The angels were referring to the 2nd Coming. But there was something else about to happen: the coming of the Holy Spirit.
Acts 2:1 says “When the day of Pentecost came…” – in the Greek, the word for “came” doesn’t just mean “arrive,” it means a “time of completion.” The Holy Spirit would come to complete and fulfill the promise of Christ that God would send His Holy Spirit to the disciples.
God’s timing is perfect! Just as Jerusalem was filled with Jews from all over the Roman Empire during Passover, it was filled again with Jews coming for the Feast of Weeks.
In a room in a house, probably about 120 people were gathered together. The Bible refers to that number in Acts 1:15. They consisted of the 11 remaining original disciples plus the newest disciples, Matthias. Mary, Jesus’ brothers, and other disciples were there too. Judas Iscariot had killed himself by then. Everyone in Jerusalem heard the news according to Acts 1:18, and had begun to call the field where Judas died the Field of Blood.
So at the day of Pentecost they were gathered together. I always thought they were in the Upper Room, because Acts 1 refers to that as their usual meeting place. But in Acts 2:5 hundreds of Jews heard the coming of the Spirit and the disciples – now the apostles – started speaking in tongues to the crowd. So where were the disciples? If they were hidden away in an upper room how could the crowd have heard them?
The answer is that they were in a house, as Acts 2:2 says. Substantial houses in Jerusalem had inner courtyards with opening to the streets. So if the hundred-plus disciples were gathered in the houses’ ground floor courtyard, then they were open and visible from the street.

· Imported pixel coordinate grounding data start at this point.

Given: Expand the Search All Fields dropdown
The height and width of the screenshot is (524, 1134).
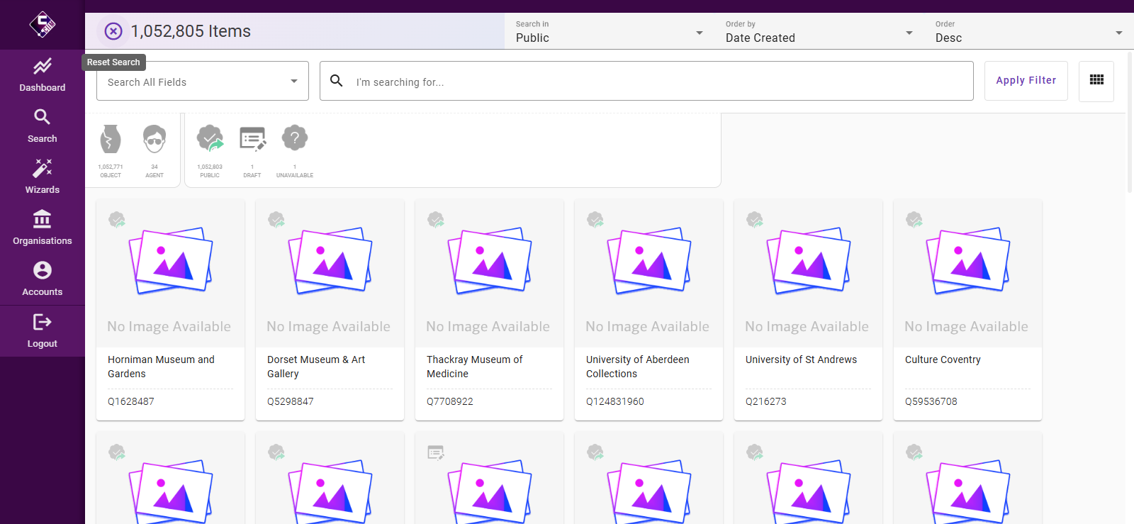Looking at the screenshot, I should (203, 82).
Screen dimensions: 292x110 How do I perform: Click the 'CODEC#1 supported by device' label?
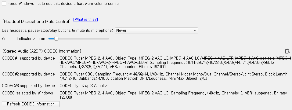28,58
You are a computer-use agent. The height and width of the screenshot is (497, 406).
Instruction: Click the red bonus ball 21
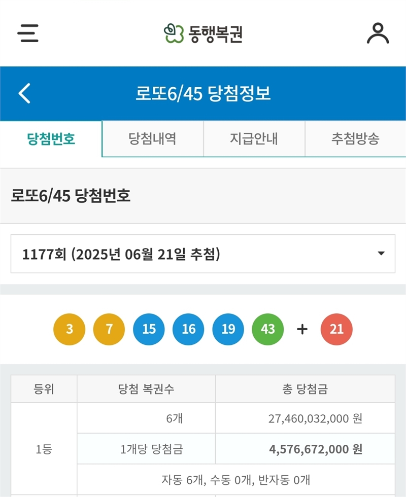coord(336,329)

While they were gathered — and there were crowds outside in the street — there came a sound like a violent wind. Note that the wind “came down from heaven” – it was blowing vertically!

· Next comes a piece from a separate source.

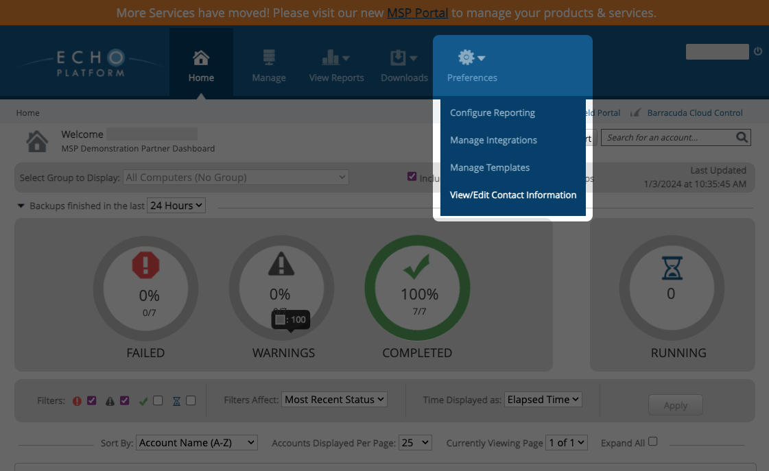Choose View/Edit Contact Information menu entry
The height and width of the screenshot is (471, 769).
point(513,195)
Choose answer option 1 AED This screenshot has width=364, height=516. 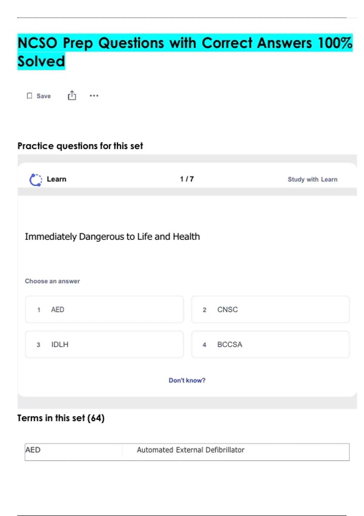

So the crowds would have heard the violent wind! They may have gathered around just to see if the house would fall down!
The closest in the crowd would have seen that but everyone heard the sound of the violent wind – then they heard something really miraculous: over 100 people shouting and proclaiming Christ… and each listener in the crowd heard what they were saying in the hearers’ native language! And the disciples sure as heck didn’t speak all those languages. The Jews of Judea would have spoken Aramaic, the common dialect of Judea that was a mixture of Hebrews, Syrian, and Chaldaic. (In fact, Matthew wrote his gospel in Aramaic.) Many of them would have understood Greek, which was the most common language across the Roman Empire. But the Bible doesn’t say it was Aramaic or Greek. It says it was every person’s native language! They were listed in v. 9: Parthians, Medes and Elamites; residents of Mesopotamia, Judea and Cappadocia, Pontus and Asia, Phrygia and Pamphylia, Egypt and the parts of Libya near Cyrene; visitors from Rome Cretans and Arabs!
At the same time, what looked like tongues of fire rested on the disciples’ heads! They saw the tongues of fire all together at first, and must have stared up at them! Then the fire separated and came to rest on each one of them individually. Acts 2:3. Note that “tongue” is used deliberately here. The Hebrew word for tongue did not just mean the physical tongues in our mouths, but the WORD. The WORD of God rested on the disciples!
And Peter began to preach. Peter, who betrayed Christ. Peter, who sank in the water. Peter, who was the subject of Jesus’ saying “Get you behind me, Satan!” Peter the clown, Peter the fisherman, Peter the clumsy – PETER THE ROCK UPON WHICH I SHALL BUILD MY CHURCH. Inspired by the Holy Spirit, Peter immediately began preaching to the gathered crowd. He quoted the Hebrew Scriptures and told them about Jesus Christ. And on that very day, in that very place, 3000 people were saved.
This is the same power available to us today!